Listed records
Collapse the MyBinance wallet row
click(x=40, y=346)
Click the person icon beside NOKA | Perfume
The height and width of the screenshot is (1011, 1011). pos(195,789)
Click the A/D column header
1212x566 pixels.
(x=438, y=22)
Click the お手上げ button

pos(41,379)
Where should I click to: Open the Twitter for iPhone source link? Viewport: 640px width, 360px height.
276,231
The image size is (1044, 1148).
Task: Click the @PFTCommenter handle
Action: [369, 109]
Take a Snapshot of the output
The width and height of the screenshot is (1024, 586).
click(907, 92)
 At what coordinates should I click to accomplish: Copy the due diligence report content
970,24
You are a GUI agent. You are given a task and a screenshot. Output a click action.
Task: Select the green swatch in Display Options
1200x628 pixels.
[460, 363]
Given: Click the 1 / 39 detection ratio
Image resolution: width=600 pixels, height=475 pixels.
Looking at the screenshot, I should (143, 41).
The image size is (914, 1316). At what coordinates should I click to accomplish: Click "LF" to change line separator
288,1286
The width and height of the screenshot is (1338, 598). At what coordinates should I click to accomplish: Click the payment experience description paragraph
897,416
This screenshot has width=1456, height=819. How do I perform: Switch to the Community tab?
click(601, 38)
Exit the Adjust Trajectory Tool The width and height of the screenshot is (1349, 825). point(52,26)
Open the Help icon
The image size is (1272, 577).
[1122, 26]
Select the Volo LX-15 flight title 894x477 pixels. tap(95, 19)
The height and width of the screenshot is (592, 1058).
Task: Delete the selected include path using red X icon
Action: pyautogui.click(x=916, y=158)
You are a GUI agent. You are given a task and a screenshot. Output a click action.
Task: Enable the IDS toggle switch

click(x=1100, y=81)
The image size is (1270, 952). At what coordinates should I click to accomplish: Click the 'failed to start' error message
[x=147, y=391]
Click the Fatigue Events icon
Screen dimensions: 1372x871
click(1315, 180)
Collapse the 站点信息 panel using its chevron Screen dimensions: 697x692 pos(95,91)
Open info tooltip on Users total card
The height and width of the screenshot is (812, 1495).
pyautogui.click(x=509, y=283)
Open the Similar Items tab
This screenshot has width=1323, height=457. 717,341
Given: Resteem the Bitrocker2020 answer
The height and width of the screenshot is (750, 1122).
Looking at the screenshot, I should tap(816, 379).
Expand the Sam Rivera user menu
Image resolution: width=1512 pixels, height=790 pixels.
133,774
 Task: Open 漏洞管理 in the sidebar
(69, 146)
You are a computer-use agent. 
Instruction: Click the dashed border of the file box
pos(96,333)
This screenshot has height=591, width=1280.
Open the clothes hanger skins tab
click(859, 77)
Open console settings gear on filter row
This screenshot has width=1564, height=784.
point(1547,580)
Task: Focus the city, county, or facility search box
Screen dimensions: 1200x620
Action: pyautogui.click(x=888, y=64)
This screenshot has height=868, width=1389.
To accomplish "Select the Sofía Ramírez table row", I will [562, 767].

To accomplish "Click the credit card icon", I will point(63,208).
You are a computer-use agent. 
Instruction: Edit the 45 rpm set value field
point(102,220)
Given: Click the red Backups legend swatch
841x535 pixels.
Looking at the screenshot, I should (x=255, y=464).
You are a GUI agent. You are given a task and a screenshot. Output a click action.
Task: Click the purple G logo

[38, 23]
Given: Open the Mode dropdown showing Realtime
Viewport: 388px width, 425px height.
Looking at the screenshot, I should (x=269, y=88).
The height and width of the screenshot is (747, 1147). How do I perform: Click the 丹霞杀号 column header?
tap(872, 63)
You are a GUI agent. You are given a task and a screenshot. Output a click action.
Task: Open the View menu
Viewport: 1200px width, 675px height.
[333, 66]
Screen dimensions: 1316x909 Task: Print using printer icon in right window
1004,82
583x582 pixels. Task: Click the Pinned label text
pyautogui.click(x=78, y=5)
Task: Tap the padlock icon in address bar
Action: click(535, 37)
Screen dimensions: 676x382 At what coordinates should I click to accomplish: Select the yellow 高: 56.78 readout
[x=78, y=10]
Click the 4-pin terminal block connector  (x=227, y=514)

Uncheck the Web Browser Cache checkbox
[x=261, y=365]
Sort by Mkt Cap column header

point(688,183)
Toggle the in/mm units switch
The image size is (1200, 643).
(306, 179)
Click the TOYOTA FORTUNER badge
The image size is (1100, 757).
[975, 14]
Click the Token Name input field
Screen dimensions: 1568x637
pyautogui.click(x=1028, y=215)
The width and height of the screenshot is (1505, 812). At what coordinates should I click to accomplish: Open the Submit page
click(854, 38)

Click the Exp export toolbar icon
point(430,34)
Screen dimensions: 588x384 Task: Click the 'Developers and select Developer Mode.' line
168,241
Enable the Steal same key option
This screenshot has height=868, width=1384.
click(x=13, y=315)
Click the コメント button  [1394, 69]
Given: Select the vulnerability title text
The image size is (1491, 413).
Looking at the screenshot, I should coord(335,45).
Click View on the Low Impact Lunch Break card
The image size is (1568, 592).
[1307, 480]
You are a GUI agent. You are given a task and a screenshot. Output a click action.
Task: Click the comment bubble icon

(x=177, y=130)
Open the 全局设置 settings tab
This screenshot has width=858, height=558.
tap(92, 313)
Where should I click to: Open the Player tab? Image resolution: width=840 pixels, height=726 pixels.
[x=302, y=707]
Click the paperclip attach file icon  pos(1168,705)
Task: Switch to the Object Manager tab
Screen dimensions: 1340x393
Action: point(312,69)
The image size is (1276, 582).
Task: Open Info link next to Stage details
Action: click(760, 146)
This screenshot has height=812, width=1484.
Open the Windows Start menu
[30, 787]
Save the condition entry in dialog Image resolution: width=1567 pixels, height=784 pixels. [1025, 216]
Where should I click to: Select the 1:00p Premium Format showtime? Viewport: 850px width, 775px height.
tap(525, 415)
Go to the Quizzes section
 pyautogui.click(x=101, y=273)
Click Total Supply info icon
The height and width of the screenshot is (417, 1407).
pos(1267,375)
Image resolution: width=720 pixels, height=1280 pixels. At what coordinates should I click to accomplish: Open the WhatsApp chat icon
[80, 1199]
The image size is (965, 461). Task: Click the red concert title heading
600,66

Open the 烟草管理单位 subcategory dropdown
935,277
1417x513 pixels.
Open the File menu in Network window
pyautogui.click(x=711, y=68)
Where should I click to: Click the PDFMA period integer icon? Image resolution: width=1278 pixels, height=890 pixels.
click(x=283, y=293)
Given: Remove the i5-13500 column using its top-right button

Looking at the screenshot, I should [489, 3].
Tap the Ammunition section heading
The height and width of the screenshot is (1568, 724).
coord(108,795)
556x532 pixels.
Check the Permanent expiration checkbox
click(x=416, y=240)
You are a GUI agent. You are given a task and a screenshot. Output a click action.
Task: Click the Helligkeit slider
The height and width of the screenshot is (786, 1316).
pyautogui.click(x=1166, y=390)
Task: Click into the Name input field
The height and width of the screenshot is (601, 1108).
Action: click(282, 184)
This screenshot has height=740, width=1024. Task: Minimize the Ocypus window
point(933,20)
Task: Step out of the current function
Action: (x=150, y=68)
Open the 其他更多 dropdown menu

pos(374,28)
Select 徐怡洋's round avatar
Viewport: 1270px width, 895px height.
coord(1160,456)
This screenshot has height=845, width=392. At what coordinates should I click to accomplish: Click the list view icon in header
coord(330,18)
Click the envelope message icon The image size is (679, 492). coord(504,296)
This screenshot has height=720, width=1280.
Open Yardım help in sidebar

Exercise objective
Please transcribe exactly the lines above from the line that has "This screenshot has width=858, height=558." up to and including the line that has "Task: Switch to the Object Manager tab"; no other line belongs in the answer.

Result for this exercise
This screenshot has width=858, height=558.
tap(92, 313)
Where should I click to: Open the Player tab? Image resolution: width=840 pixels, height=726 pixels.
[x=302, y=707]
Click the paperclip attach file icon  pos(1168,705)
Task: Switch to the Object Manager tab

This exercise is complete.